New ways of mitigating aldosterone in cardiorenal disease.

Abstract

Steroidal mineralocorticoid receptor antagonists (MRAs) bind to the mineralocorticoid receptor and antagonize the effects of aldosterone, which contributes to the development and progression of cardio- and renovascular diseases. Guidelines recommend steroidal MRAs in patients with heart failure with reduced or mildly reduced ejection fraction, as they reduce morbidity and mortality. In heart failure with preserved ejection fraction, MRAs have not convincingly shown to improve prognosis. Steroidal MRAs delay the progression of chronic kidney disease, reduce proteinuria and lower blood pressure in resistant hypertension but can induce hyperkalaemia. Due to their limited selectivity to the mineralocorticoid receptor, steroidal MRAs can cause significant adverse effects, i.e. libido loss, erectile dysfunction, gynaecomastia, and amenorrhoea, leading to low rates of persistance.
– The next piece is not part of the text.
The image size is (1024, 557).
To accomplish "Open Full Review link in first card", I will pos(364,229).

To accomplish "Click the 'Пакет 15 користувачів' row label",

Against this background, new avenues for developing non-steroidal, selective (ns)MRAs and aldosterone-synthase inhibitors have been taken. Finerenone has been shown to delay the progression of diabetic nephropathy and lower the incidence of heart failure hospitalizations in patients with chronic kidney disease and diabetes compared with placebo. Finerenone has therefore been recommended by the 2023 European Society of Cardiology Guidelines for the management of diabetes in patients with type 2 diabetes and chronic kidney disease. Further randomized controlled trials assessing the safety and effectiveness of finerenone in patients with heart failure are currently ongoing. Esaxerenone provides antihypertensive effects and has been approved for the treatment of hypertension in Japan. Baxdrostat and lorundostat, novel selective aldosterone-synthase inhibitors, are currently under investigation. In phase II trials, baxdrostat and lorundostat were safe and effective in lowering blood pressure in resistant hypertension. In this review, we summarize and critically discuss the evidence for new drugs mitigating aldosterone in heart failure, hypertension, and chronic kidney disease.